We at Atlas Obscura start planning for Halloween early. It’s not that we’re making costumes or prepping for parties (though some of us are), it’s that we and our network of freelance writers around the world are hunting for stories. We lean hard into October. In fact, this year, we called the whole month AO Loves Halloween. But it’s never quite enough for us. We’re looking for stories like these—weird, wondrous, wicked—all year long.
Here are some of our favorite spooky stories of the year that dig into the history, science, and culture of things that send a shiver up your spine.
by Kate Golembiewski
Legends about the powers of mirrors go way back, from the ancient Greek myth of Narcissus to the “love magic” of medieval times. Kate Golembiewski gazes upon the history and science of mirrored surfaces to see how these legends have changed over time, and what they have to say about psychology and how our brains process visual information.
by Mark Hay
Across the globe and over the centuries, people have turned to the consumption of human blood, not out of some vampire fetish, but to survive desperately lean times and harness the vital medicinal power they believed it carries. Mark Hay goes deep into this history, from a king and a pope drinking the blood of young boys for vitality in the 15th century to modern sanguinarians.
by Samir S. Patel, Editor in Chief
Over the years science has illuminated a great deal about the biological side of fear, how our bodies prep us to run or throw a punch when there’s an immediate threat. But why we actively seek out frightening experiences as entertainment, how we react to them, and the impact they have on us, that’s a much darker forest. Editor in Chief Samir S. Patel visited the Recreational Fear Lab in Aarhus, Denmark, the only laboratory in the world dedicated specifically to understanding the fun, possibly beneficial, side of fright.
by Diana Hubbell, Associate Editor, Places
Cultures around the world, from Southeast Asia to Latin America, have relied on eggs to unscramble the mysteries of the future, a practice known as oomancy. It was part of the celebrations surrounding Samhain, the pagan holiday from which most Halloween traditions originate, and later played a role in witch trials in Salem and beyond, Diana Hubbell reports.
by Paula Span
In 1991, veteran reporter Paula Span went to Yarmouth Port, Massachusetts, to interview famed oddball artist Edward Gorey for the Washington Post. Thirty years later, Span returned with her family to the same house, now a museum dedicated to his life and work. Join her as she examines his legacy—and helps her granddaughter uncover the fates of all 26 Gashlycrumb Tinies.
by Gemma Tarlach, Senior Editor/Writer
Parasitism is rampant in the natural world—nearly half of all animal species are parasites, for example.
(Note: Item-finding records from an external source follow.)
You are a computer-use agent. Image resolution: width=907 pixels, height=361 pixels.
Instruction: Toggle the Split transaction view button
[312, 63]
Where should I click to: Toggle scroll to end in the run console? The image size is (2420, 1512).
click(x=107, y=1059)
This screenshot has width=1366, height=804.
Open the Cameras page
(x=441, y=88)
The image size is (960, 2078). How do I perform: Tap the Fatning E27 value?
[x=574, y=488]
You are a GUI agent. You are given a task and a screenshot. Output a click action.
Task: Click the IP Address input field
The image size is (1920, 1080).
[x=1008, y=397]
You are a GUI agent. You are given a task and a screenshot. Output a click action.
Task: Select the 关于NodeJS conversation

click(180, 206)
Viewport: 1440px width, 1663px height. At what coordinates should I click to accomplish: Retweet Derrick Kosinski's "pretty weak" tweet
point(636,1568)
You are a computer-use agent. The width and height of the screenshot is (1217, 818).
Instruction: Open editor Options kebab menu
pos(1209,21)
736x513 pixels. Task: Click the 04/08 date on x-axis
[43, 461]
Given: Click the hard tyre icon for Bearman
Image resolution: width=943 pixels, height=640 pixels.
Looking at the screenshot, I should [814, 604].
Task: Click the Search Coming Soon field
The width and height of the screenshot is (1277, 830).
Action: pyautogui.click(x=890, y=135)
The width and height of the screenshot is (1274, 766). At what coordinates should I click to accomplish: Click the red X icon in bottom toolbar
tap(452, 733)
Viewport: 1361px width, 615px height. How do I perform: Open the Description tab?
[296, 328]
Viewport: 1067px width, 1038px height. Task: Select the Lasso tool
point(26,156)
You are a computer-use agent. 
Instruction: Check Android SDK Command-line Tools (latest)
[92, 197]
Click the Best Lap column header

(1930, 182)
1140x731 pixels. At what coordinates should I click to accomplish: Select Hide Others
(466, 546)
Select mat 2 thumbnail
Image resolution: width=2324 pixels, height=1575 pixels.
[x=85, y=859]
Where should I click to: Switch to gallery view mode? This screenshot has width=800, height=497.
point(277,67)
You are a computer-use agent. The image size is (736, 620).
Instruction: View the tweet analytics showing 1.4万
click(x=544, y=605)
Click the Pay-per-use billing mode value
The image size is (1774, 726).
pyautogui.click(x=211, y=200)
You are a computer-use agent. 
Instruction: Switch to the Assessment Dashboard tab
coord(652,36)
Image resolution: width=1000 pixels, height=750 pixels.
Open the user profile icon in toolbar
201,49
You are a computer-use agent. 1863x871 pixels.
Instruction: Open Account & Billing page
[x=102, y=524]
And a large number of these uninvited plus-ones manipulate their host’s behavior in some way to produce an advantage for themselves, occasionally taking complete control of the organism they have invaded. Gemma Tarlach introduces you to nature’s body snatchers, from cockroach-riding wasps to suicidal ants to spore-bomb spiders. And yes, humans are at risk from a few of them.
by Kate Golembiewski
It’s not uncommon in a modern haunted house to see a woman trapped in a cage. “Is that a role that you ever see men in?” says sociologist Abberley Sorg. “And if not, why?” Kate Golembiewski reports on the work of Sorg and others to understand the gender dynamics at work in haunted attractions.
by Sarah Durn, Associate Editor
Between nine and 12 of every 1,000 deliveries produces twins, and around four of those are identical, or monozygotic, twins. There are a lot of factors that make us who we are, but identical twins share the same raw material. Why, however, many people find them interesting, unnerving, even scary, says more about general human psychology than it does twins themselves, reports Sarah Durn.